Based on the above discussion, we contend a positive association between firm performance and CSR reporting among Chinese firms.
Hypothesis (H1): Firm performance has a positive effect on CSR reporting.
Hypothesis (H2): High performing firms have a positive effect on CSR reporting than low performing firms.
5. Conclusions
We have explored the effect of firm performance on CSR reporting through the lens of the stakeholder, slack resources, and legitimacy theories. Evidence indicates that firm performance has a significant influence on CSR reporting and, specifically, firms with better performance report more on CSR activities than those with lower performance. Our findings remain the same after controlling for the problem of endogeneity. Our results have implications for the development of CSR reporting in developing countries, like China: that financially-solid performing companies undertake more CSR reporting. With increasing stakeholder pressure more companies are bound to undertake CSR activities and reporting.
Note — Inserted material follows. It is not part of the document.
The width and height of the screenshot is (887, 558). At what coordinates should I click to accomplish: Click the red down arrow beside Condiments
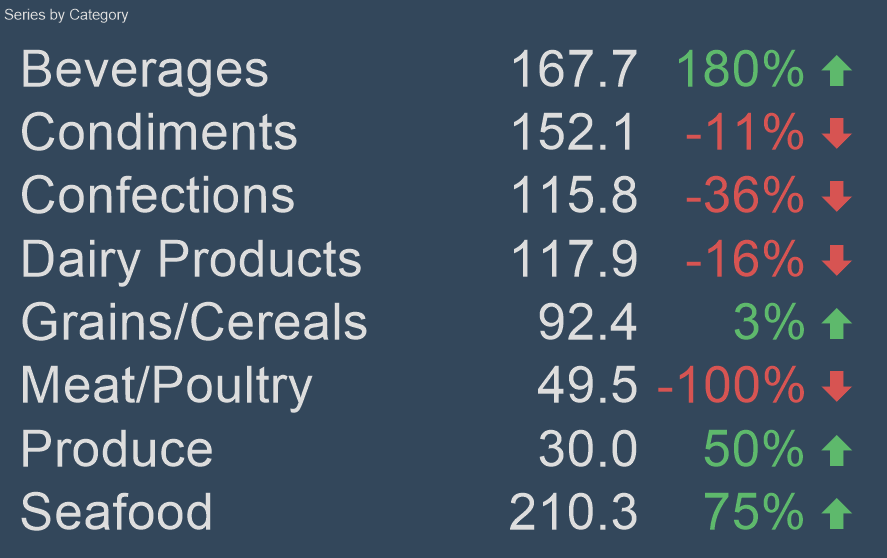coord(836,133)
Research tends to understand CSR reporting in a variety of settings. CSR reporting supports investors in obtaining non-financial information beyond the company’s financial statements. For regulators, the level of presentation and disclosure of CSR reporting serves as a “signal" to implement or change legislation which impacts CSR activities and reporting.
This study has highlighted the state of influence on CSR reporting of Chinese companies in the current context. Our results have confirmed that CSR reporting is a legitimacy tool for better financially-performing companies in China. This is in spite of the government pressure to undertake CSR activities and reporting. The main problem that Chinese companies face at present is confusion. As CSR activities and reporting are in infancy, Chinese companies are not very confident regarding CSR focus. From a legitimacy angle, we propose that Chinese companies should allow stakeholders (in addition to the government), such as employees, customers, media, and NGOs, to determine the key areas of concern and improvement for different Chinese companies to consider. Chinese companies should also use CSR reporting to determine key areas that require their attention. In other words, Chinese companies should use CSR reporting as an internal audit tool to determine their CSR agenda. Our paper has some limitations. First, we concentrated on the overall CSR index. A detailed analysis of various forms of CSR and their stakeholder impacts can be undertaken in the future. Future studies should apply the specific CSR disclosures, such as environment and sustainability disclosures; disclosures on the protection of employee and customer interests, disclosures on the protection of shareholder interests, and other CSR techniques, like content analysis, such as the number of words, sentences, paragraphs, or other methods. Secondly, this research is restricted to firm performance indicators, like Tobin’s Q, to measure firm financial performance. The future investigation could apply more firm performance indicators (both accounting-based and market-based performance, e.g., stock return, and price earnings ratio) to explore the correlation between firm performance and CSR reporting.